CAFs can form complex molecular networks and exert their biological functions when they interact with immune cells and tumor cells through various signal pathways, such as autocrine and paracrine. The interaction between CAFs and tumor cells is complementary. Under certain conditions, CAFs can induce the origin of tumor and the proliferation of tumor cells, and tumor cells can also promote the generation and activation of CAFs. CAFs secrete many cell growth factors, such as FGF and SDF-1/CXCL12, which promote the growth and proliferation of tumor cells. Tumor cells secrete cytokines to promote CAFs formation and aggregation, which contributes to tumor invasion and metastasis.

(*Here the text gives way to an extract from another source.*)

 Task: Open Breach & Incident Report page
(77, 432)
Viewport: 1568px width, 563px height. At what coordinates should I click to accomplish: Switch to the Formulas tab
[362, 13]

CAFs also secrete various cytokines and chemokines that act on various immune cells, such as cytotoxic T lymphocytes, regulatory T cells (Tregs), and macrophages, coordinate the immunosuppressive microenvironment, resulting in immune escape. In addition, activated immune cells secrete cytokines, that induce the conversion of normal fibroblasts into inflammatory CAFs, further promoting the recruitment of immunosuppressive cells and immunosuppression in TME.
The tumor-promoting function of CAFs in the development of cancer makes it a promising therapeutic target in cancer therapy. However, the interaction of CAFs with tumor cells and immune cells is complex, and the key effector molecules regulating tumor immunity should be further explored, the key problem to be solved in the future is to find specific molecular markers or to explore the biological functions of different subtypes. For this research topic, we would like to create a special subject to introduce the latest advances in the mechanisms of fibroblast-tumor cell interaction and target selection. We welcome original research articles and comments dedicated to:
• The mechanism of fibroblasts regulating tumor cells in the immune microenvironment.
• Screening and verification of targets related to mutual editing between fibroblasts and tumor cells.
• Function and classification of cancer-associated fibroblasts regulated by tumor cells.
• Therapeutic strategies for targeting cancer-associated fibroblasts to enhance the anti-cancer immune response.
• Exploration of biomarkers and therapeutic targets related to cancer-associated fibroblasts.